<<<<
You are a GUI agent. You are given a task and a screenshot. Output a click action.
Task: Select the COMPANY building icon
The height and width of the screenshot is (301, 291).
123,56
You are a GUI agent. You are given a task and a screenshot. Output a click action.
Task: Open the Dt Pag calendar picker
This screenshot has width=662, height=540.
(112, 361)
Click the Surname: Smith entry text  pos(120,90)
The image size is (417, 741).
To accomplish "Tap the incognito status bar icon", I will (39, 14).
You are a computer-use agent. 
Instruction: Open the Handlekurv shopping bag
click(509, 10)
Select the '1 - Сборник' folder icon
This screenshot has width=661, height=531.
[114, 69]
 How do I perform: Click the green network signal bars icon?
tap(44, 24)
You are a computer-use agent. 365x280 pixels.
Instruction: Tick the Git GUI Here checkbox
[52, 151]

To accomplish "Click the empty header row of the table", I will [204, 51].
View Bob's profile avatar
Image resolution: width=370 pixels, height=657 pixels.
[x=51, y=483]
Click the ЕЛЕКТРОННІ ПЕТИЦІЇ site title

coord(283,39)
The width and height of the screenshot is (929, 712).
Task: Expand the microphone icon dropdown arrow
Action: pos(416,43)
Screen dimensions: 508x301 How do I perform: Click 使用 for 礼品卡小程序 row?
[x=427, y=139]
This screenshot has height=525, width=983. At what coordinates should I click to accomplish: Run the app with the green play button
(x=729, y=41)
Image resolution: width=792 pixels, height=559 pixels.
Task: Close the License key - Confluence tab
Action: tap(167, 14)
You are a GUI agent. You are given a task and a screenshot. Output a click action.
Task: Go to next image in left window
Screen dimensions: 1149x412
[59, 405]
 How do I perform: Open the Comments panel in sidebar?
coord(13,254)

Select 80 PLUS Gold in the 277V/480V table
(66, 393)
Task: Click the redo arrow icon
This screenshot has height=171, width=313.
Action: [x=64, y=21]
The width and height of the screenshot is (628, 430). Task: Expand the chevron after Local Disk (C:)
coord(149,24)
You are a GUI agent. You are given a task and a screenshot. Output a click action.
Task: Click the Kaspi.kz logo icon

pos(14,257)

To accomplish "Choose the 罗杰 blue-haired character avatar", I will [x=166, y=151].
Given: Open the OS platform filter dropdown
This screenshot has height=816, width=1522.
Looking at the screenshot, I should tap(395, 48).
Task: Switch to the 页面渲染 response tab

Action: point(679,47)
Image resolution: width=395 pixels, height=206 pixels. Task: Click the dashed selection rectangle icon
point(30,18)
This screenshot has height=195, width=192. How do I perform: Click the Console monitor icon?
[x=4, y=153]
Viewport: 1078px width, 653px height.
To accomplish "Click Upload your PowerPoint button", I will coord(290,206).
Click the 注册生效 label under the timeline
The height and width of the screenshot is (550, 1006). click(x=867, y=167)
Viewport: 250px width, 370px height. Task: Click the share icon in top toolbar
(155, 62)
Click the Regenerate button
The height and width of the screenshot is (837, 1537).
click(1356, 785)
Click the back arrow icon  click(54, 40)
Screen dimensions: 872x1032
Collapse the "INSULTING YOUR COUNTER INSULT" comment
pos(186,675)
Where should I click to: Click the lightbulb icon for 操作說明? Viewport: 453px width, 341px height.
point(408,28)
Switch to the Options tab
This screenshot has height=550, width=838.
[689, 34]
>>>>
▸ **PROBLEM REQUIREMENTS**
Write out each record again, keeping every word as it is.

▸ **OUTPUT FOR THIS TASK**
You are a GUI agent. You are given a task and a screenshot. Output a click action.
Task: Select the COMPANY building icon
The height and width of the screenshot is (301, 291).
123,56
You are a GUI agent. You are given a task and a screenshot. Output a click action.
Task: Open the Dt Pag calendar picker
This screenshot has width=662, height=540.
(112, 361)
Click the Surname: Smith entry text  pos(120,90)
The image size is (417, 741).
To accomplish "Tap the incognito status bar icon", I will (39, 14).
You are a computer-use agent. 
Instruction: Open the Handlekurv shopping bag
click(509, 10)
Select the '1 - Сборник' folder icon
This screenshot has width=661, height=531.
[114, 69]
 How do I perform: Click the green network signal bars icon?
tap(44, 24)
You are a computer-use agent. 365x280 pixels.
Instruction: Tick the Git GUI Here checkbox
[52, 151]

To accomplish "Click the empty header row of the table", I will [204, 51].
View Bob's profile avatar
Image resolution: width=370 pixels, height=657 pixels.
[x=51, y=483]
Click the ЕЛЕКТРОННІ ПЕТИЦІЇ site title

coord(283,39)
The width and height of the screenshot is (929, 712).
Task: Expand the microphone icon dropdown arrow
Action: pos(416,43)
Screen dimensions: 508x301 How do I perform: Click 使用 for 礼品卡小程序 row?
[x=427, y=139]
This screenshot has height=525, width=983. At what coordinates should I click to accomplish: Run the app with the green play button
(x=729, y=41)
Image resolution: width=792 pixels, height=559 pixels.
Task: Close the License key - Confluence tab
Action: tap(167, 14)
You are a GUI agent. You are given a task and a screenshot. Output a click action.
Task: Go to next image in left window
Screen dimensions: 1149x412
[59, 405]
 How do I perform: Open the Comments panel in sidebar?
coord(13,254)

Select 80 PLUS Gold in the 277V/480V table
(66, 393)
Task: Click the redo arrow icon
This screenshot has height=171, width=313.
Action: [x=64, y=21]
The width and height of the screenshot is (628, 430). Task: Expand the chevron after Local Disk (C:)
coord(149,24)
You are a GUI agent. You are given a task and a screenshot. Output a click action.
Task: Click the Kaspi.kz logo icon

pos(14,257)

To accomplish "Choose the 罗杰 blue-haired character avatar", I will [x=166, y=151].
Given: Open the OS platform filter dropdown
This screenshot has height=816, width=1522.
Looking at the screenshot, I should tap(395, 48).
Task: Switch to the 页面渲染 response tab

Action: point(679,47)
Image resolution: width=395 pixels, height=206 pixels. Task: Click the dashed selection rectangle icon
point(30,18)
This screenshot has height=195, width=192. How do I perform: Click the Console monitor icon?
[x=4, y=153]
Viewport: 1078px width, 653px height.
To accomplish "Click Upload your PowerPoint button", I will coord(290,206).
Click the 注册生效 label under the timeline
The height and width of the screenshot is (550, 1006). click(x=867, y=167)
Viewport: 250px width, 370px height. Task: Click the share icon in top toolbar
(155, 62)
Click the Regenerate button
The height and width of the screenshot is (837, 1537).
click(1356, 785)
Click the back arrow icon  click(54, 40)
Screen dimensions: 872x1032
Collapse the "INSULTING YOUR COUNTER INSULT" comment
pos(186,675)
Where should I click to: Click the lightbulb icon for 操作說明? Viewport: 453px width, 341px height.
point(408,28)
Switch to the Options tab
This screenshot has height=550, width=838.
[689, 34]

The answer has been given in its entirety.